No es posible entender la defensa que Arroba hizo de la familia, del matrimonio, de la verdad del hombre, sin tener presente sus raíces, sin el buen olor y el bálsamo de su familia. Decía Borgese que basta ver a uno rodeado de sus parientes para comprobar que su voz, su fisonomía, todo, le pertenece nada más que hasta cierto punto. La familia, la casa paterna, es como una iglesia de orden natural, que rara vez niega un alivio y que prepara el alma a consuelos mayores. Y es que en la paz del hogar la imaginación se purifica y al mismo tiempo se templa el desorden de los sentimientos.
En 1968, Pablo VI, haciendo una mirada retrospectiva a la historia de la Rota Romana, decía que habían sido muchos los jueces que habían destacados por sus méritos al servicio de la Iglesia: «esta acrisolada probidad de vida que informaba la vasta ciencia de lo equitativo y de lo justo de aquellos auditores —escribía el Papa— hizo brotar en ellos como la personificación misma de la justicia: iustitiam animatam, lo cual —como afirmaba santo Tomás, repitiendo el pensamiento aristotélico— expresa precisamente el ideal del juez conforme al sentir del pueblo (Suma Teológica, II-II, q. 60, art. 1)» (n. 7 del Discurso de 1968).

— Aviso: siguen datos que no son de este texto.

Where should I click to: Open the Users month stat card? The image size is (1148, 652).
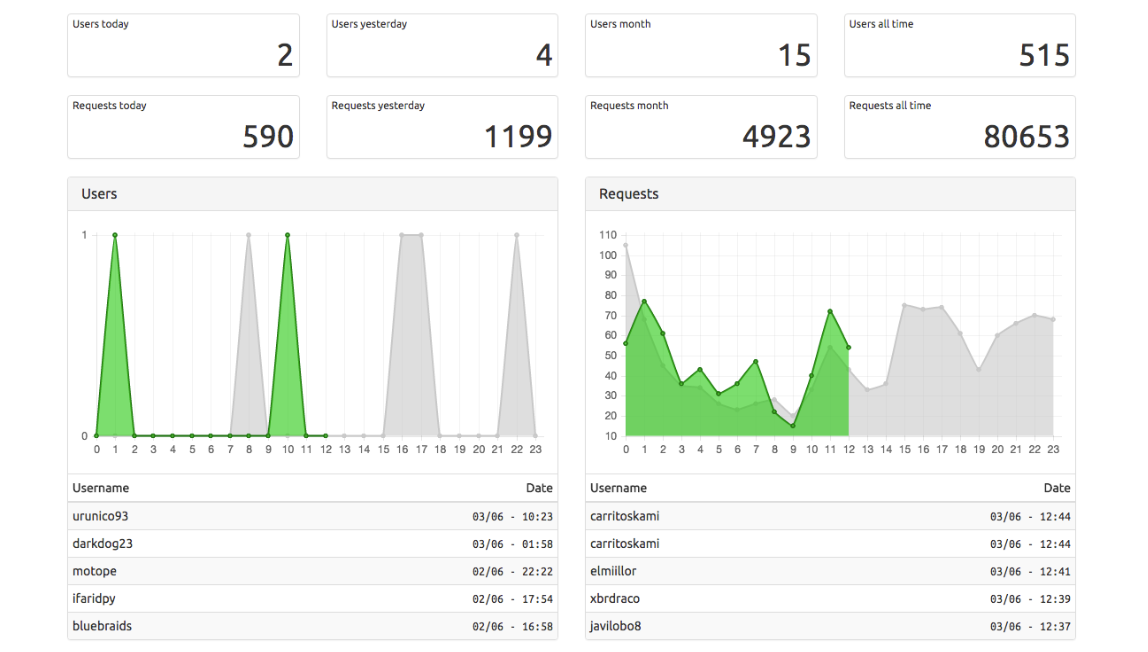(x=701, y=45)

Manuel Arroba Conde, primero con su producción científica, y también ahora con su quehacer jurídico durante estos años, ha sabido hacer de la justicia, no una entelequia, sino una verdadera vocación, a la que se ha dedicado toda su vida.
En el día de su «partida» —que, por la misericordia de Dios, habrá sido de su «llegada»— no puedo dejar de dar gracias a Dios por su vida, por su producción científica y por quehacer jurídico. Nos deja un gran vacío, y también una inmensa gratitud al Dios por su vida y su obra.
Querido Manuel, encomendamos tu alma al Señor, que te habrá recibido con estas palabras: «bienaventurados los trabajan por la justicia».